Meet Myles

During Myles’ junior year, he was leading his football team to victory after victory. But after his last playoff game of the season, he started to feel ill, and his nose bled for an hour before he could get it to stop. His parents knew something was wrong, so they took him to an emergency room in his hometown of Fountain, Colo. – about 20 minutes south of Colorado Springs. A blood test immediately revealed that he had cancer, and he was sent to Children’s Hospital Colorado in Aurora. There, Myles and his parents received a devasting diagnosis: he had acute lymphoblastic leukemia (ALL), a cancer that threatened to sideline not only his dreams of playing football in college, but also his life. 

After receiving initial treatment in Aurora, doctors moved his care closer to Children’s Colorado, Colorado Springs, so he could recuperate closer to home. Faced with the challenge of a lifetime, Myles knew he had to fight not just for himself, but for all those who believed in him. “It takes a lot of internal strength and that comes from the community. I have the best possible support system I could ask for,” said Myles. “I get texts and stacks of letters from people I don’t even know sending me encouragement.” He approached his treatment with the same vigor and dedication he’d shown on the football field, determined to conquer this formidable opponent. 

Myles’ cancer journey hasn’t been easy. Chemo, and countless doctor’s appointments have become a part of his life. He lost his hair, his energy, and much of his senior year of high school, but he never lost his optimism. His family, friends, teammates and community rallied behind him. 

In the fall of 2022, Myles decided to delay his graduation until December 2023, so he could focus on healing and then play football for one more season to make a lasting impression on college recruiters. With the support of his care team, his family and his coaches, Myles worked diligently to regain his strength and stamina, so he could return to the football field.
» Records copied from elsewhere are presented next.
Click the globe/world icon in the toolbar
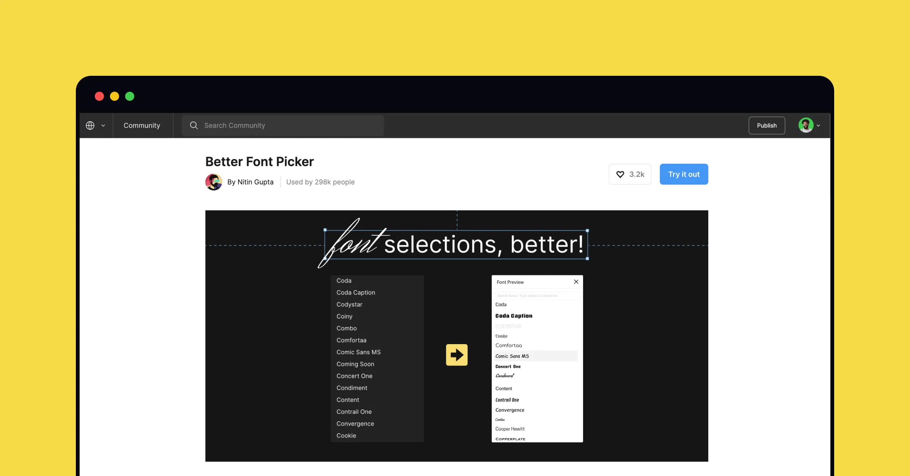This screenshot has width=910, height=476. coord(90,125)
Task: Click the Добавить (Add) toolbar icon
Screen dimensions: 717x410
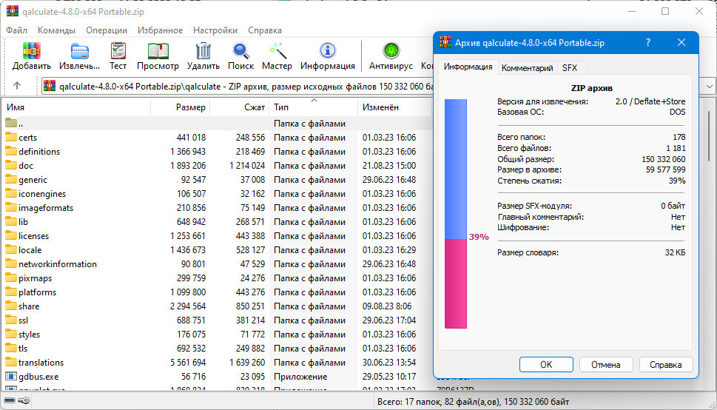Action: [31, 51]
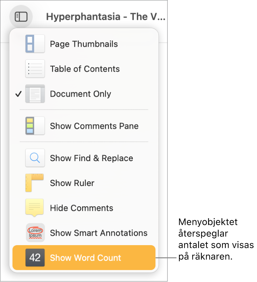Click the magnifying glass Find icon

point(35,158)
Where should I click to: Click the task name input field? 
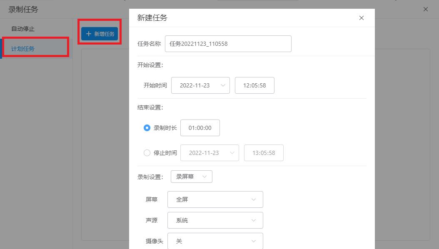point(228,43)
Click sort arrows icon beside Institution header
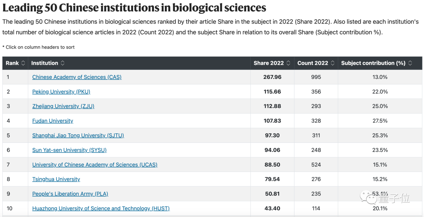 [62, 63]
In the fall of 2023, he helped lead his team to a 7-3 record. 

Myles has become a symbol of courage and resilience for his teammates and community. His remarkable journey has continued to inspire those around him. And while Myles felt good enough to be back on the field with his team, his cancer journey is ongoing. He’ll continue to receive daily chemotherapy treatment until he is considered in remission in 2025. 

Ultimately Myles’ hope for the future is that scientists will find a cure not only for ALL, but for all childhood cancers. He also hopes to raise awareness about the impact of cancer on the entire family. “My hope would be that people could really see and get better insight of what kids and families are going through during this kind of experience,” said Myles. “My situation is a lot different than the majority. I’ve been blessed with news stories, events, support, but I feel like a lot of people don’t get that much support. I want every kid to have that type of support.” 

Myles’ mom, Faith, is grateful that her son persevered. “I’m impressed with how he’s handled everything so gracefully,” she said. “He’s always thinking of other people first.” 

Myles, now 19, and his family feel very lucky that he’s able to receive care so close to home. “Both Children’s Colorado in Aurora, and Children’s Colorado, Colorado Springs have such a special place in our hearts,” said Faith. 

Myles’ remarkable journey has taught everyone around him that with determination, a strong support system, and a never-give-up attitude, the human spirit can overcome even the most daunting of challenges. He has shown his doctors, his coaches, his family, his friends, and his community that in the game of life, there are no limits to what one can achieve.